Republican presidential hopeful George W
Bush started the last phase of campaigning
for November's election on an embarrassing
note when an indiscreet remark was picked
up by a live microphone.
Just before a campaign speech in Illinois, Mr Bush whispered to his running mate Dick Cheney: "There's Adam Clymer, major league asshole from the New York Times."
Mr Cheney responded, "Oh yeah, he is, big time."
With nine weeks to go, the presidential candidates are engaged in a sweep across key battleground states.
Mr Gore and running mate Joe Lieberman finished off a non-stop weekend campaign trip meeting fire fighters in Florida, joining a holiday parade in Pennsylvania and addressing a rally in Kentucky.

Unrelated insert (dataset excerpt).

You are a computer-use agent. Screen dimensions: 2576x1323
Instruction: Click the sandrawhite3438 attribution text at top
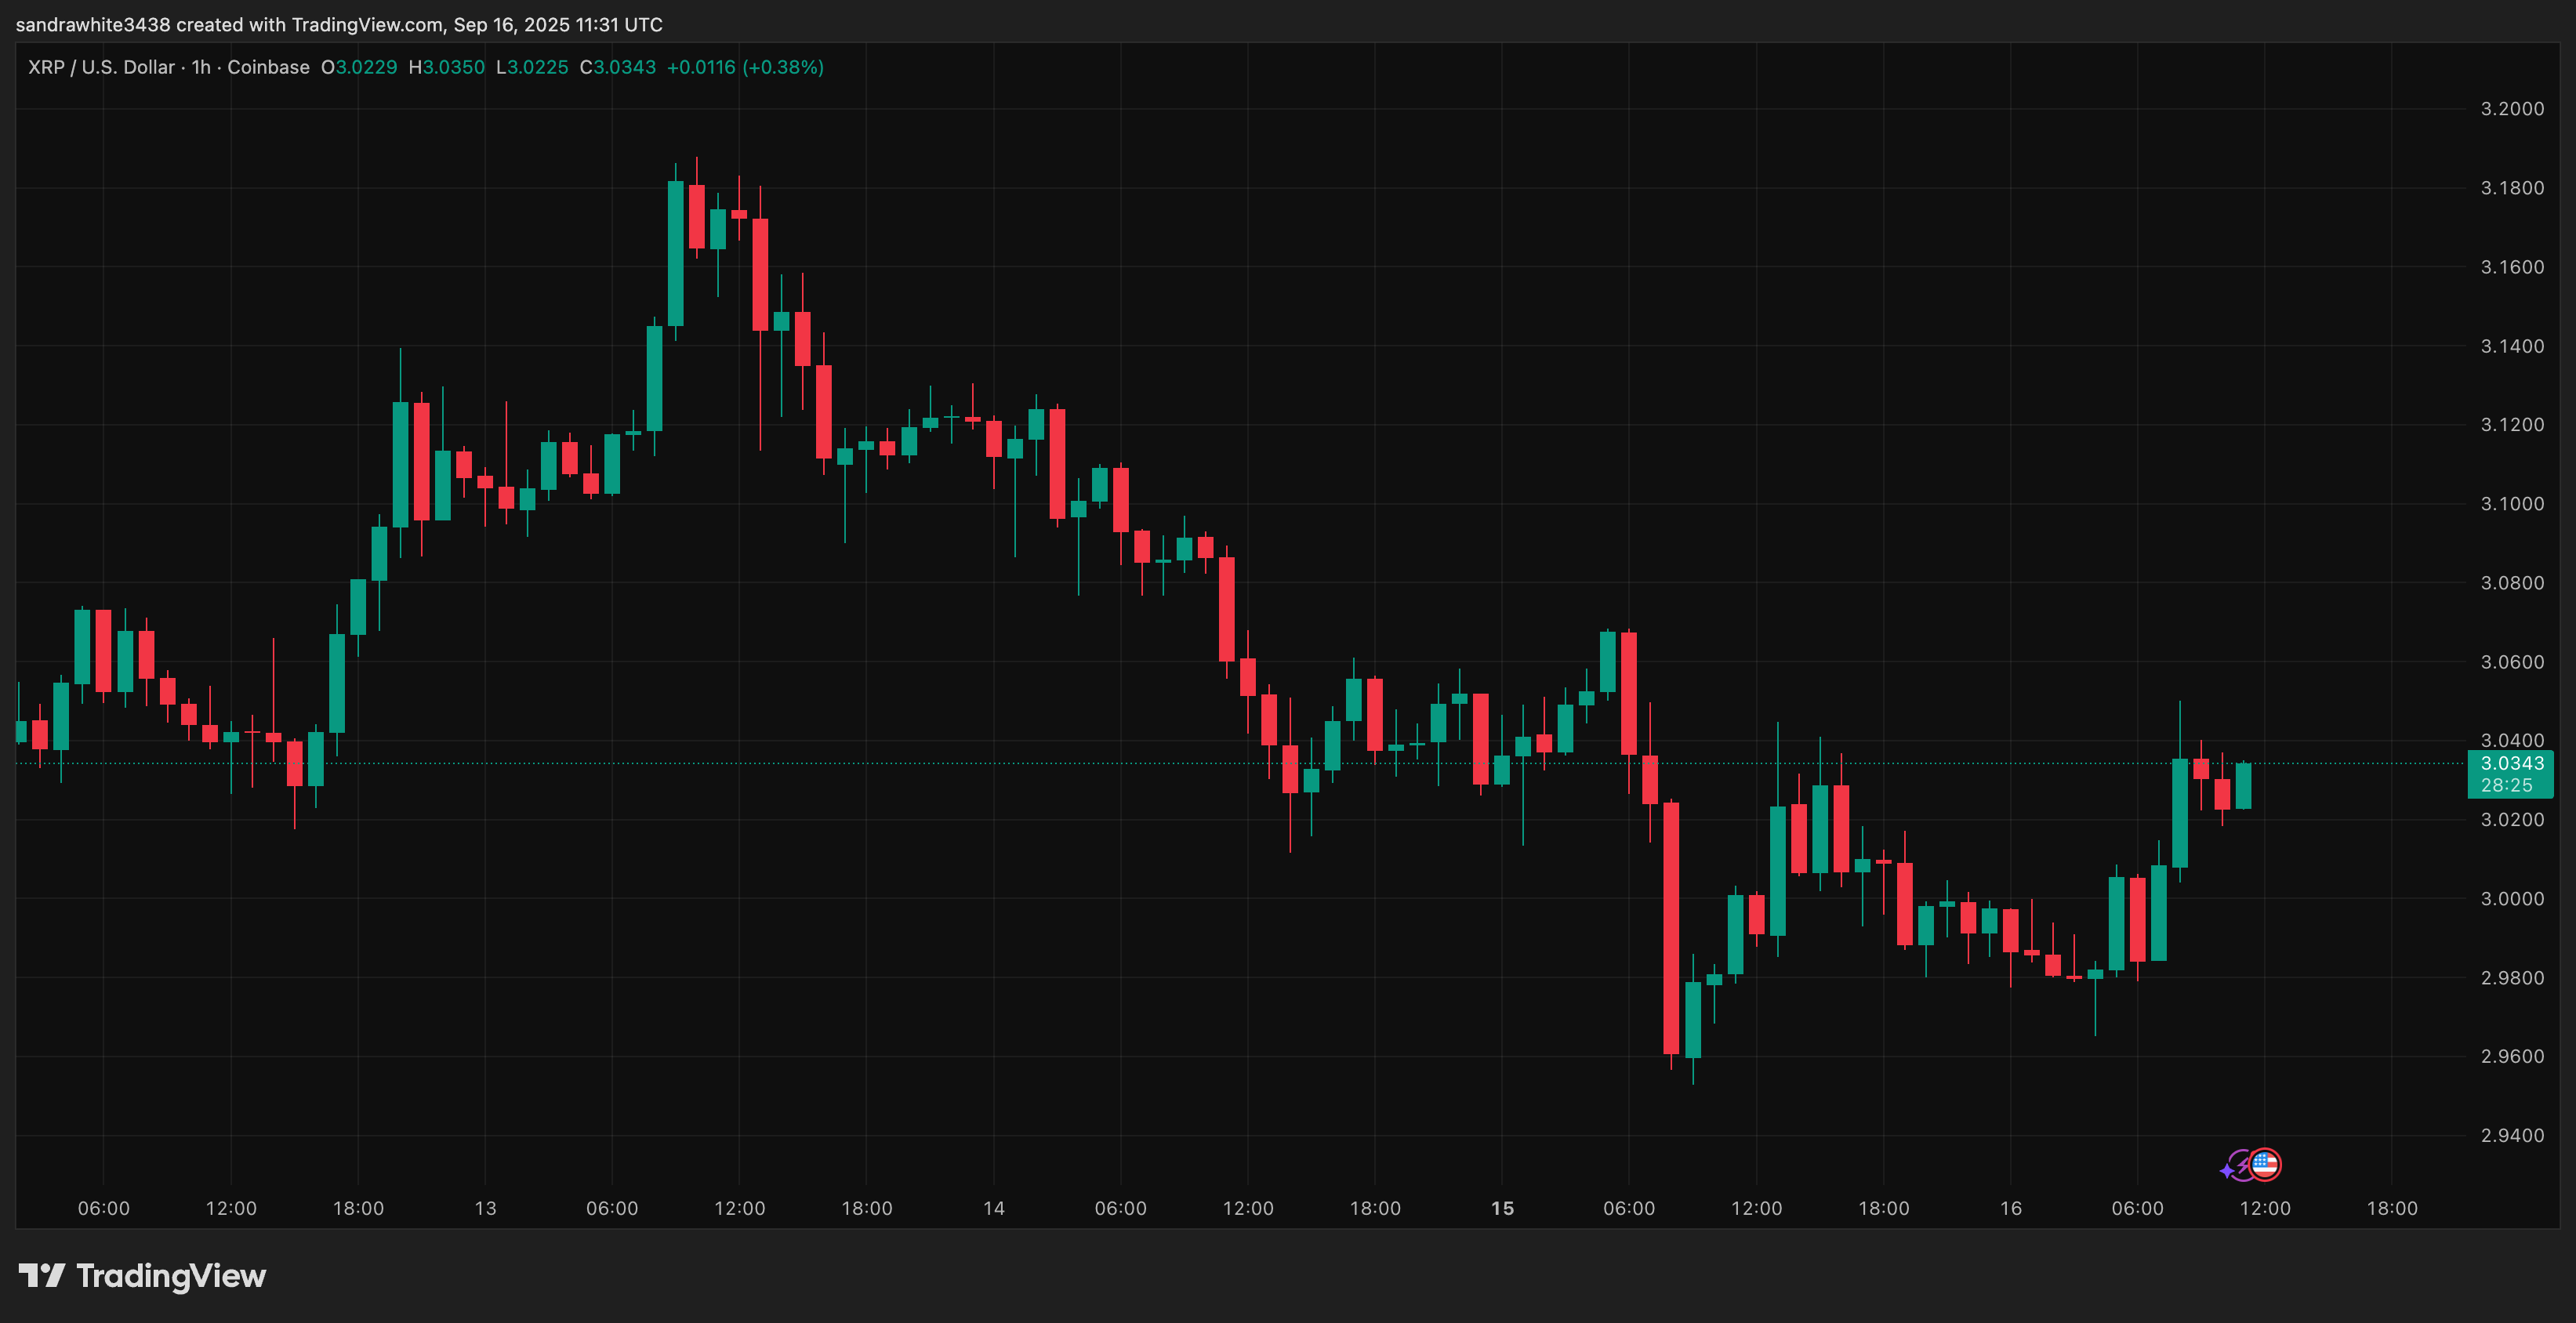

Washington correspondent Philippa Thomas says Vice-President Gore took full advantage of the Labor Day holiday to press his populist message, declaring that the Democrats were the best choice for America's hardworking families.
In the last two weeks Mr Gore has been buoyed up by opinion polls which show him pulling ahead of his rival.
A Newsweek poll on Friday showed Mr Gore on 49% to Mr Bush's 39% - with Green Party nominee Ralph Nader receiving 3% and the Reform Party's Pat Buchanan 1%.
Wired for sound
Mr Bush and Mr Cheney are making appearances in six states in one week.
At the Illinois incident, both men were unaware that the microphone was on and had picked up their comments about New York Times journalist Adam Clymer.
Mr Bush has been unhappy with several articles by Mr Clymer which were critical of his record.
"I regret that a private comment I made to the vice presidential candidate made it through the public airways," he said afterwards.
Mr Clymer said: "I'm disappointed in the governor's language."
Asked if "calling people names" was part of the campaign, Mr Cheney said: "The governor made a private comment to me."
Responding to the Bush gaffe a spokesman Al Gore said the Democrats had high regard for journalists.
"We hold virtually all members of the Fourth Estate in the highest regard and we believe they should be part of the democratic process day in and day out," Democratic spokesman Chris Lehane said.
"It's the second time in less than a week that the governor has broken his promise to 'change the tone' of the campaign.
"First, he used an ad to attack the vice-president in a very nasty and personal way, now he's used an expletive to attack a member of the working press," added Mr Lehane.